## Task prompt
Nothing may be dropped or altered: reproduce all the data.

## Supplied material

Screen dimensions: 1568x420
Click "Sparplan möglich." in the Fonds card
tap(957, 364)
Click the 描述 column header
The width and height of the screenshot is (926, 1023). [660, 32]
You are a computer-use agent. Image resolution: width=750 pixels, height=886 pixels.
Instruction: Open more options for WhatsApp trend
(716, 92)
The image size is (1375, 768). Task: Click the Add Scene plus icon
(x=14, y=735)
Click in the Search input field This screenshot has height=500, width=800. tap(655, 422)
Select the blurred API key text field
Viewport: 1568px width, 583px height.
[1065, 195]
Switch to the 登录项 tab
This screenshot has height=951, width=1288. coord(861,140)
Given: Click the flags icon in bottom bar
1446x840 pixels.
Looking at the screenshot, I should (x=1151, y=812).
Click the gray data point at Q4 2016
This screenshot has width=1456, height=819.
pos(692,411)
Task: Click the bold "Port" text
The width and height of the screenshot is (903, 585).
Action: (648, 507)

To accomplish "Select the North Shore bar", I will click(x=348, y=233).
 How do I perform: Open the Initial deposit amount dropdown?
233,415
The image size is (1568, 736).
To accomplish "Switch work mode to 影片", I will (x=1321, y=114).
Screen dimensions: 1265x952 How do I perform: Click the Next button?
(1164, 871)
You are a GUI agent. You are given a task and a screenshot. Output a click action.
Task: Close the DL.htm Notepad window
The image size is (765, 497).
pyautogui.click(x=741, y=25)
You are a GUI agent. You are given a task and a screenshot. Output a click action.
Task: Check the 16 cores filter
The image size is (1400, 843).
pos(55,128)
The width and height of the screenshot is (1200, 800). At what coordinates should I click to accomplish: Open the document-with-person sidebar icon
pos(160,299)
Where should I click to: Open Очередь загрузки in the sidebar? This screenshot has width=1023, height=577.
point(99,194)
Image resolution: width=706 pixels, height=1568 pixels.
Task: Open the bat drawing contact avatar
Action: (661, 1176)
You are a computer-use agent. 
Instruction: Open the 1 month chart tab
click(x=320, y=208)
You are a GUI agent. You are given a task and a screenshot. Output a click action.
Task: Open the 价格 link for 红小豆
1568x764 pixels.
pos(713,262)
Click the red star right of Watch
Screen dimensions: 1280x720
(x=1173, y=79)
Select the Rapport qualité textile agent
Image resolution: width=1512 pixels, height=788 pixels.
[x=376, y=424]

## Answer section
Screen dimensions: 1568x420
Click "Sparplan möglich." in the Fonds card
tap(957, 364)
Click the 描述 column header
The width and height of the screenshot is (926, 1023). [660, 32]
You are a computer-use agent. Image resolution: width=750 pixels, height=886 pixels.
Instruction: Open more options for WhatsApp trend
(716, 92)
The image size is (1375, 768). Task: Click the Add Scene plus icon
(x=14, y=735)
Click in the Search input field This screenshot has height=500, width=800. tap(655, 422)
Select the blurred API key text field
Viewport: 1568px width, 583px height.
[1065, 195]
Switch to the 登录项 tab
This screenshot has height=951, width=1288. coord(861,140)
Given: Click the flags icon in bottom bar
1446x840 pixels.
Looking at the screenshot, I should (x=1151, y=812).
Click the gray data point at Q4 2016
This screenshot has width=1456, height=819.
pos(692,411)
Task: Click the bold "Port" text
The width and height of the screenshot is (903, 585).
Action: (648, 507)

To accomplish "Select the North Shore bar", I will click(x=348, y=233).
 How do I perform: Open the Initial deposit amount dropdown?
233,415
The image size is (1568, 736).
To accomplish "Switch work mode to 影片", I will (x=1321, y=114).
Screen dimensions: 1265x952 How do I perform: Click the Next button?
(1164, 871)
You are a GUI agent. You are given a task and a screenshot. Output a click action.
Task: Close the DL.htm Notepad window
The image size is (765, 497).
pyautogui.click(x=741, y=25)
You are a GUI agent. You are given a task and a screenshot. Output a click action.
Task: Check the 16 cores filter
The image size is (1400, 843).
pos(55,128)
The width and height of the screenshot is (1200, 800). At what coordinates should I click to accomplish: Open the document-with-person sidebar icon
pos(160,299)
Where should I click to: Open Очередь загрузки in the sidebar? This screenshot has width=1023, height=577.
point(99,194)
Image resolution: width=706 pixels, height=1568 pixels.
Task: Open the bat drawing contact avatar
Action: (661, 1176)
You are a computer-use agent. 
Instruction: Open the 1 month chart tab
click(x=320, y=208)
You are a GUI agent. You are given a task and a screenshot. Output a click action.
Task: Open the 价格 link for 红小豆
1568x764 pixels.
pos(713,262)
Click the red star right of Watch
Screen dimensions: 1280x720
(x=1173, y=79)
Select the Rapport qualité textile agent
Image resolution: width=1512 pixels, height=788 pixels.
[x=376, y=424]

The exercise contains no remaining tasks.